Well in this case, aren't these the same? The Go flow shows the explicit spawning of a (go/co)routine and the reading and wring to a thread safe queue. The C# abstracts this so the Go is closer to what is actually happening (ie low level). I should point out, you say more verbose, but there isn't much, if any, of a line count hit here for Go compared to C#.
>but it's harder to read the operations—not knowing go, `await` makes a lot more sense than `<-`.
Fair point, but if you swap <- for await I'd think the Go is more clear for people equally unfamiliar with Go and if you are learning Go <- is a core operator you will learn early.
I am always curious which enhancements to C# are just syntactic sugar vs. requiring IL and/or CLR enhancements.
Microsoft released the CLR code required for async/await separately, enabling back-compat for .NETv4.0. The F# language has supported it back to .NETv2.0.
But there are some optimizations and tricks. E.g. if the Task is already completed the async method will just continue to the next statement instead of attaching a continuation that will later be called.
And in case continuations are used async await will automatically capture the current SynchronizationContext and will assure that the continuation runs on the same.
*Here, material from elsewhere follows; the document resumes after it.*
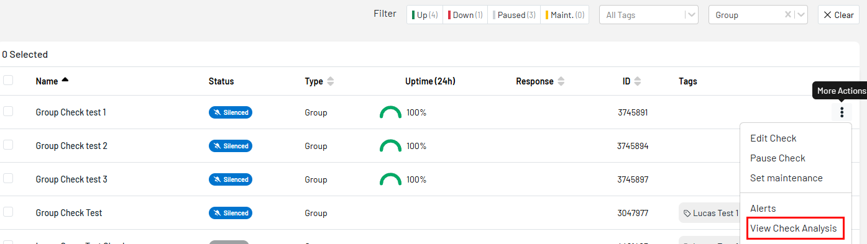This screenshot has width=867, height=244.
Task: Open the Group Check Test name link
Action: point(69,213)
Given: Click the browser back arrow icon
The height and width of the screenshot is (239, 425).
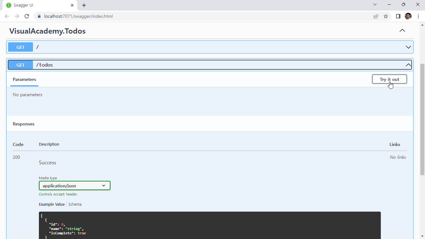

It's not just about performance gain. The real problem is that if you don't ConfigureAwait(false), you don't know where your continuation is going to be executed, and how long it'll take to get there.
Worse yet, posting to the original sync context increases potential for deadlocks. The UI thread often has to do something synchronously (e.g. invoke an API that doesn't have an async version), thereby blocking the event loop. If anywhere down the line it happens to wait on a task, and that task gets posted to the UI synchronization context, you have a deadlock.
Note that the answer you link to is specifically for ASP.NET, where there's no UI thread. But for libraries, you don't know if they're going to be used in a web app or a GUI app. So, the safest thing is to always ConfigureAwait(false).
This means that a Synchronous web endpoint (think API call that does not use "Async/Await") will hog an entire thread for the life of the request. I graphed the difference between Synchronous and Asynchronous API endpoints in a blog post last year, and Synchronous endpoints were far less efficient: https://caleblloyd.com/software/net-core-mvc-thread-pool-vs-...
Note that just because endpoints are declared as "async" does not automatically make them efficient - Asynchronous I/O must be used all the way to the lowest level. This can be an issue when using library code that you don't control. For example, Oracle's official MySQL package provides "async" methods, but it uses Synchronous I/O in these methods. Therefore, "async" calls into their library will really cause synchronous performance.
Async/Await is a really cool feature of C#, but I wish that the language had more protection that forced users to do things "the right way", like disallowing Synchronous I/O in async methods. In order to write libraries that do I/O properly that include both Synchronous and Asynchronous methods, maintainers have to write two separate implementations of the same logic, which is a bit of a pain.